Advanced Composition Explorer, Space Department, Applied Physics Laboratory, Johns Hopkins University
Data Center Description
The Advanced Composition Explorer (ACE) was conceived at a meeting on June 19, 1983 at the University of Maryland. The meeting was hosted by George Gloecker and Glen Mason. The participants were Drs. L. F. Burlaga, S. M. Krimigis, R. A. Mewaldt, and E. C. Stone. This meeting had been preceded by preliminary documentation from the Johns Hopkins University Applied Physics Laboratory (APL) and the University of Maryland under the proposal name of Cosmic Composition Explorer. An unsolicited proposal was put together and forwarded to the NASA Explorer Program Office later that year, but was not acted upon.

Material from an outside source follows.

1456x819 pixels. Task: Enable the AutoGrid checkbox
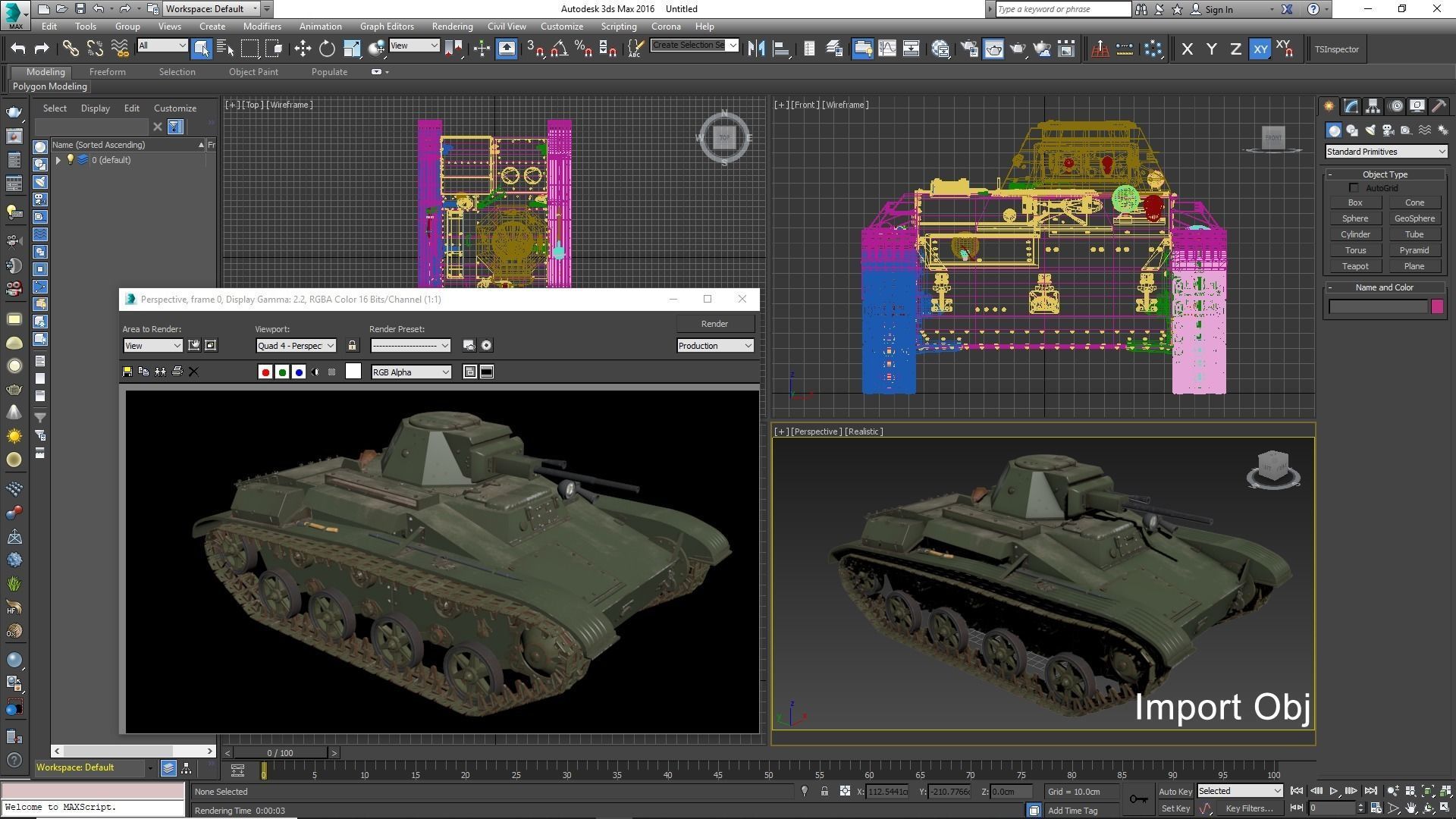pyautogui.click(x=1354, y=188)
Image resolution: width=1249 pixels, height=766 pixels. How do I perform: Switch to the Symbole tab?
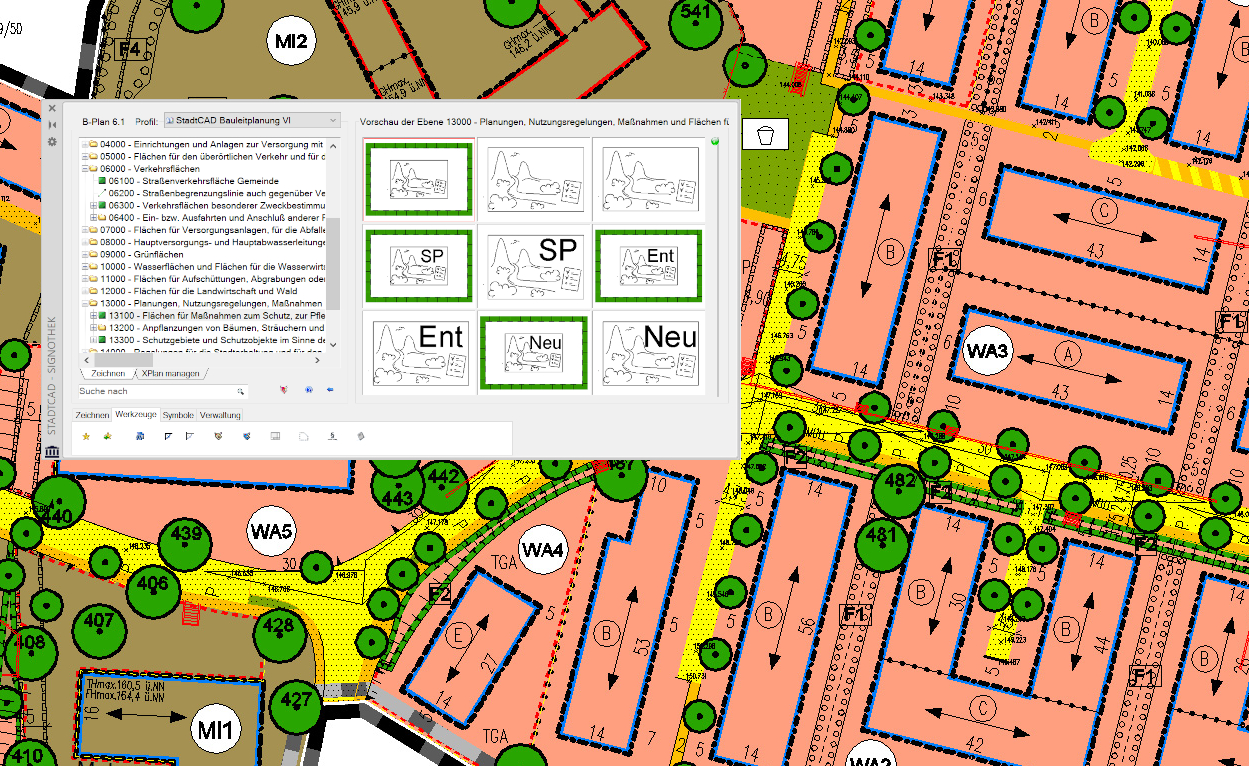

The proposal was resurrected at the instigation of Dr. Vernon Jones and officially resubmitted to NASA in 1986 as part of the Explorer Concept Study Program. In 1988, the ACE mission was selected for a one-year "Phase A" (concept) Study. This study was a collaborative effort between spacecraft design and science teams.
The ACE Mission officially began on 22 April 1991 when the contract between NASA/GSFC and the California Institute of Technology was signed. APL, designer and builder of the ACE spacecraft, was involved in planning for Phase B (definition). The early ACE Spacecraft effort (April to July 1991) was primarily for ACE mission support, spacecraft system specification and ACE instrument support and interface definition. Phase B of the ACE mission officially began in August 1992.